What follows is a roundup of five weird, bizarre things reported on Long Island:
5. Montauk Monster
Some say it was just a decomposing animal carcass that beachgoers found washed up on the shore in Ditch Plains in July 2008. Others maintain it was viral marketing for a horror movie. Conspiracy theorists suggest it was some otherworldly experimental creature that escaped from the Plum Island Animal Disease Center. Either way, a legend was born when international media picked up on the story and the body of the enigmatic “monster” couldn’t be recovered for testing, leaving only speculation based on creepy photos of the beast.
4. Do You Believe?
With all the alien encounter allegations that originate from LI, some say the region is as much an antenna for extraterrestrial activity as Roswell, New Mexico, the infamous purported UFO crash site. Several local residents previously interviewed by the Press shared stories of spaceships landing on the Island. Some even said they were abducted by aliens, but few were willing to publicly share their stories, for fear of being ridiculed. Believers and sky watchers meet to swap stories of their sightings in the local chapter of MUFON, a national UFO research group.
3. Strange Island
The hit Netflix series Stranger Things, originally titled Montauk, is based on local lore of children purportedly being abducted and taken to the Camp Hero military base, where they were forced to participate in secret government experiments, including time travel, telekinesis, teleportation and mind-control. The show’s creators later changed the name and setting to the fictional town of Hawkins, Ind., but there are parallels aplenty between the series’ plot and the LI suburban legend, as chronicled in The Montauk Project book series. Skeptics say the books are science fiction, but author Preston Nichols continues to fuel speculation by insisting it could be true.

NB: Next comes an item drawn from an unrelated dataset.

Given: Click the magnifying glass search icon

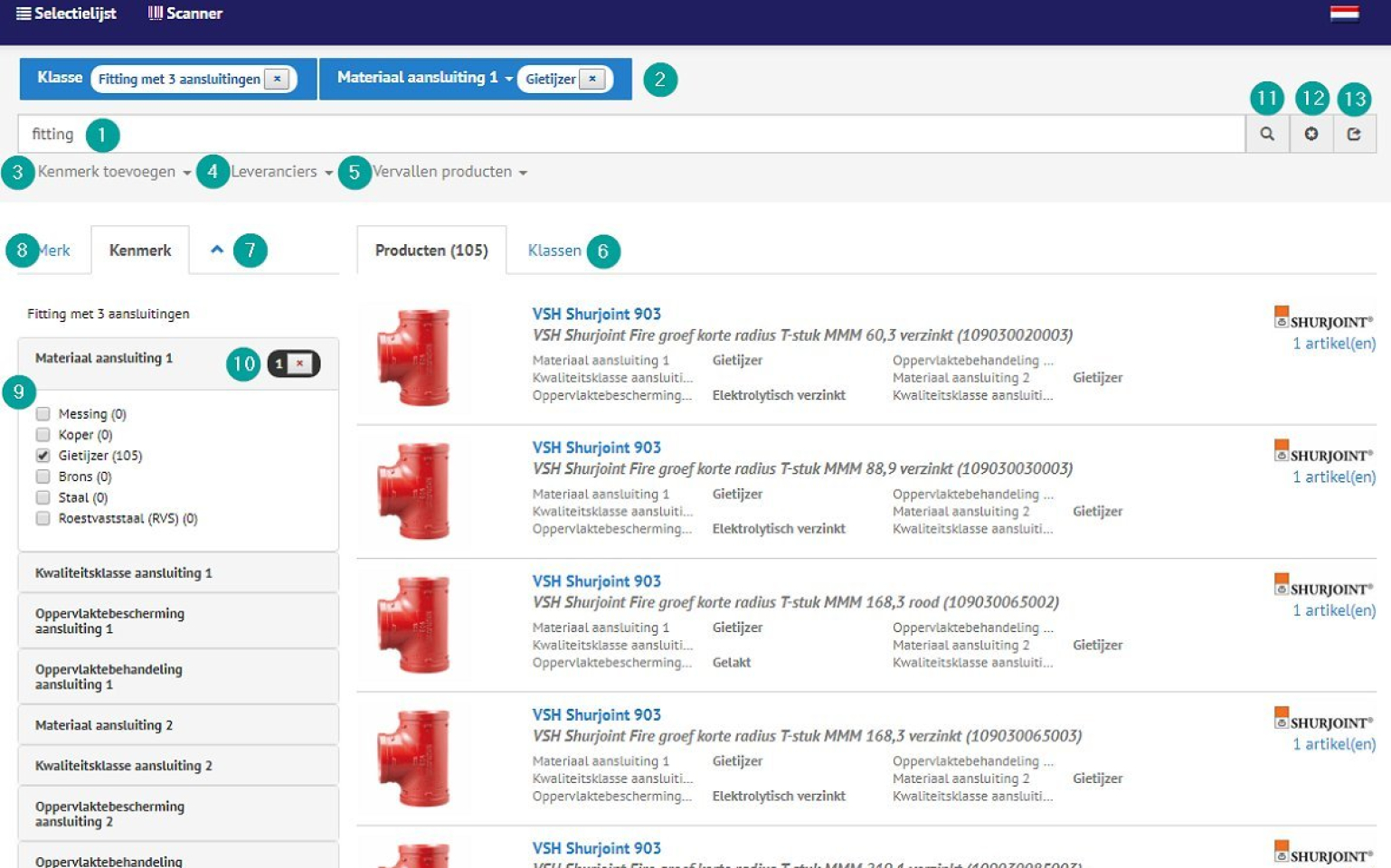Looking at the screenshot, I should (x=1267, y=134).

https://www.youtube.com/watch?v=j6k1hjEm4kg
2. Bigfoot or Big Hoax?
Last year, the paranormal investigative unit of Scoopy Doo, a local dog poop collection company, released a video purporting to show footage of a Bigfoot sighting in Glen Cove, but the video appears to be a hoax. One local newspaper picked up the story and added a note at the end indicating that it “may or may not be completely true.” Patch.com posted a similar story recently about a sighting in the same area, but later retracted the article. For what it’s worth, Scoopy Doo’s proprietors also predicted in 2012 that Mitt Romney would win the presidency because dog poop they picked up resembled the Republican.
1. Ghostly Encounters
There are so many reported specters on LI that the region has more than a half dozen ghost-hunting groups and a bus tour that visits the haunted sites. Every Halloween police increase patrols around the Kings Park and Pilgrim State psych centers to deter thrill seekers. The infamous Amityville Horror house drew so many gawkers over the years that the owners changed its address and replaced its creepy windows. Besides Amityville, among LI’s most infamous haunted locations are Sweet Hollow Road, Lake Ronkonkoma, Raynham Hall in Oyster Bay and Katie’s, a bar in Smithtown. Go there if you dare!